Summary and Analysis Introduction

 

Rising out of childhood's bitter memories of a too-long cut-down lavender Easter dress made from "a white woman's once-was-purple throwaway," Marguerite "Maya" Johnson, the central intelligence, or key voice, well into adulthood, recalls in a flashback her fantasy of being suddenly transformed into a white girl and her intense need to be excused from church services. Unable to contain her urine on the church porch, she wets her clothes; then, sure that she will be punished for misbehavior, laughingly embraces her sense of freedom.

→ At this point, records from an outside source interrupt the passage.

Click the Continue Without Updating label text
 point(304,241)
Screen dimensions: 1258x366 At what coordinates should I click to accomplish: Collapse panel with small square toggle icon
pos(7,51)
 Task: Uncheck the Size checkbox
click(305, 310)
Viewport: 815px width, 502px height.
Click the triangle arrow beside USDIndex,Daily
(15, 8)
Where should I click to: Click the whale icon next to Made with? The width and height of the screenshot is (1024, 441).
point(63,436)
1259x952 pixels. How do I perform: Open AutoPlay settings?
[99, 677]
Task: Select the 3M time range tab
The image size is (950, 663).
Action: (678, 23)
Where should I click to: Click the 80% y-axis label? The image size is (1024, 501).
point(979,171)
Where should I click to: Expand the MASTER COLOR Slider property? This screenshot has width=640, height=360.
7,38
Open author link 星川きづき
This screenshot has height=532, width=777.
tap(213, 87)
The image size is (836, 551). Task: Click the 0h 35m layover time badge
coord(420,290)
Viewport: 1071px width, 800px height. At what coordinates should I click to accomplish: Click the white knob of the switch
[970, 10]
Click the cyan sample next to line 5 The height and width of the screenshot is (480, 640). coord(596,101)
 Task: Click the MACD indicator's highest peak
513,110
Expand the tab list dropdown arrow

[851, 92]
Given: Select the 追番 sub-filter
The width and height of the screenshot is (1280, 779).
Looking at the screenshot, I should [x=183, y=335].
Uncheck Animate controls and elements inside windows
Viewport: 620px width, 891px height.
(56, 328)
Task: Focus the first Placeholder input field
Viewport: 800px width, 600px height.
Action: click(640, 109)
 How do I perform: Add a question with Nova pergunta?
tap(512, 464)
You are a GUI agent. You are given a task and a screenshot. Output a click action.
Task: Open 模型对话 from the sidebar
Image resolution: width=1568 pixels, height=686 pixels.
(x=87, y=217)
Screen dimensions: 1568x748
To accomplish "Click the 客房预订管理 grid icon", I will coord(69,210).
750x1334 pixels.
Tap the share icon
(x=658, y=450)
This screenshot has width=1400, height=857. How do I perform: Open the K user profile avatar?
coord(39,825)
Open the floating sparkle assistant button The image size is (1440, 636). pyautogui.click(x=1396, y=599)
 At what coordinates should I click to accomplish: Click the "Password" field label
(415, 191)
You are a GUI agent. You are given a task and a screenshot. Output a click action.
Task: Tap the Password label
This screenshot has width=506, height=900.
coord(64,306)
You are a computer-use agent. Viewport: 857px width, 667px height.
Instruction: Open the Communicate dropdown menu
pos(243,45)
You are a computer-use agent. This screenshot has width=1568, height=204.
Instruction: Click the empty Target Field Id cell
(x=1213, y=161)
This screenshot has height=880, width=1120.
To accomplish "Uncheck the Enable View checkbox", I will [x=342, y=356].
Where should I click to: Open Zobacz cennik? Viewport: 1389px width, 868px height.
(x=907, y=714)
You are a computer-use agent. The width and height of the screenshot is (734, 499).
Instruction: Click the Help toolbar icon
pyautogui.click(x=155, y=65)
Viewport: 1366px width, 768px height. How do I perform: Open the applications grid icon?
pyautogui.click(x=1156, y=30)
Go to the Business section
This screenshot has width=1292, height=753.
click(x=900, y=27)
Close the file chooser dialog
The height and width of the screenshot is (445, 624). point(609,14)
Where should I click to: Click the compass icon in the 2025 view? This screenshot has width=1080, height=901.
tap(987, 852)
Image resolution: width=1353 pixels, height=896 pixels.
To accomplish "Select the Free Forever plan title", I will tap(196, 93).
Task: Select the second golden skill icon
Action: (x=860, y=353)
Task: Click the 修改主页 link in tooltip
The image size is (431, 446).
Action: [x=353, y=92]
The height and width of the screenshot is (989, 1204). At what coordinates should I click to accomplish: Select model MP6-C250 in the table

The opening lines introduce a crucial theme — the Maya character's movie-star dream of being so blond-haired and blue-eyed that she amazes onlookers. The scenario, heavily laced with rhythm, dialect, alliteration, and exacting imagery, reveals two of the author's strengths — her natural gift for language and her insistence on an upbeat, gentle self-deprecation, easily flowing from the humor sparked by incongruity and wit. Against the fairy godmother fantasy, she reveals that in reality she is a "too-big Negro girl, with nappy black hair, broad feet and a space between her teeth that would hold a number-two pencil." As she internalizes her blackness, she equates it with ugliness, a self-image that clouds her childhood. In the last paragraph of her surrealistic exit from church, Angelou utilizes sensory impressions to dramatize her need to urinate, describing the urge as a "green persimmon, or it could have been a lemon, [which] caught me between the legs and squeezed." The forward rolling pitch that hurtles the small girl down the aisle presages the underlying rhythms that move her through the rest of the narrative against a tide of setbacks and disappointments that scarcely daunt her determined passage.

Glossary

Colored Methodist Episcopal Church an African-American offshoot of the Southern Methodist Church, which withdrew from the parent church in 1870 as a separate entity devoted to the evangelizing of Africa's non-Christians. In May 1954, members voted to rename it the Christian Methodist Episcopal Church.